Boston mayor Marty Walsh — tapped Thursday by President-Elect Joe Biden to serve as Secretary of Labor — may be able to quickly put the Trump administration’s fiduciary rulemaking efforts on ice.
In December of 2020, the Department of Labor (DOL) under Trump appointee Eugene Scalia finalized an exemption that was intended to align with the Securities and Exchange Commission’s (SEC) Regulation Best Interest standard for brokers. The exemption creates a new class exemption under the Employee Retirement Income Security Act (ERISA) that allows retirement plan advisors to be compensated in new ways.
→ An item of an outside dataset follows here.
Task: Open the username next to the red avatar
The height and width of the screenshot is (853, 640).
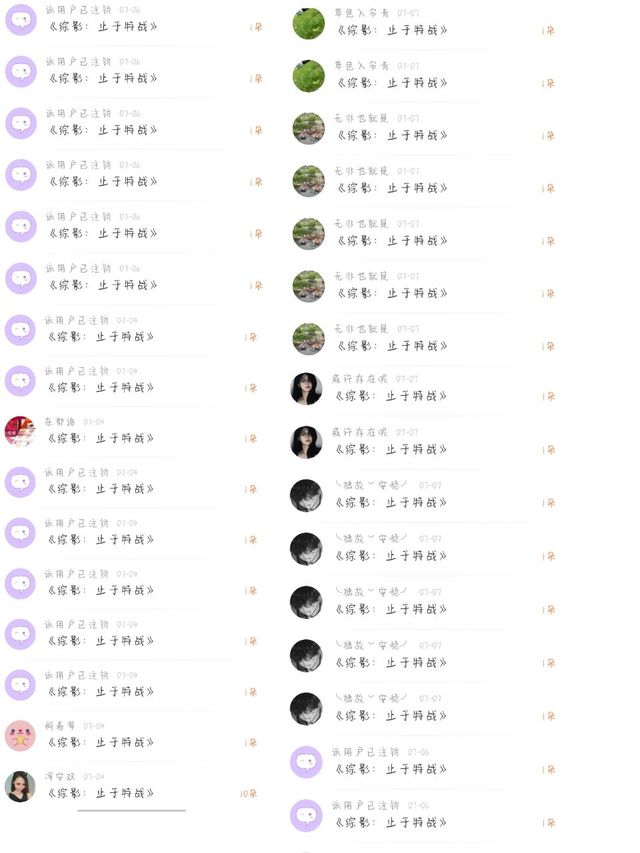Action: tap(61, 422)

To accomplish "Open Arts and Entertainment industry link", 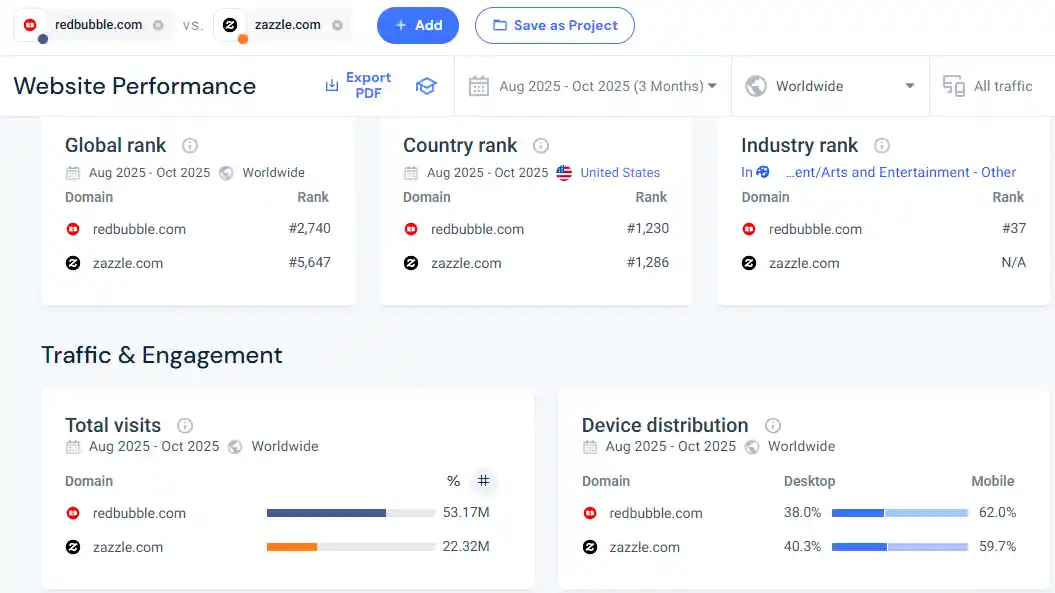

The proposal opens the door for those advisors to be paid through commissions, sales loads, revenue sharing payments and 12b-1 fees.
But the exemption won’t be effective by Biden’s inauguration date of January 20, pointed out former DOL official Phyllis Borzi, which opens the door for the new administration to immediately freeze the guidance if it so desires.
‘Typically this freeze is for a relatively short period of time (e.g., 90 days) but it could be indefinitely. This gives the new administration time to determine whether implementation should proceed with or without changes,’ said Borzi, who served as assistant secretary for employee benefits security under President Obama. ‘This is commonly done by incoming administrations, so you can expect this procedure to be used across the government for all of the so-called “midnight regulations.”’
Walsh, 53, has served as Boston’s mayor since January of 2014. His experience in the labor relations field stems from his time spent as head of the Boston Building and Construction Trades Council, an umbrella group of Boston-area construction unions.
Though Walsh may not have direct experience in the retirement benefits field, regulation of investment advice could be at the top of his agenda.
‘Concerns over investment advice to retail investors, as well as ESG, are likely to be priorities,’ said George Gerstein, co-chair of the fiduciary governance practice at Stradley Ronon Stevens & Young.
The Trump administration’s fiduciary rulemaking efforts at the DOL have included its 2018 decision to not further defend the Obama administration’s fiduciary rule — which defined brokers who dispensed retirement advice as fiduciaries obligated to act in their customers’ best interests — after it was overturned by a federal appeals court for infringing on the SEC’s regulatory authority.
Borzi, an architect of that Obama-era rule, said that after pausing recent Trump administration rulemaking, the Biden administration may look to devise a new slate of retirement advice regulations from scratch.
Biden staffers are ‘prepared to move forward on their regulatory initiatives without trying to use the kind of shortcuts and dodges of the long-established rules that the Trump administration relied on,’ Borzi said.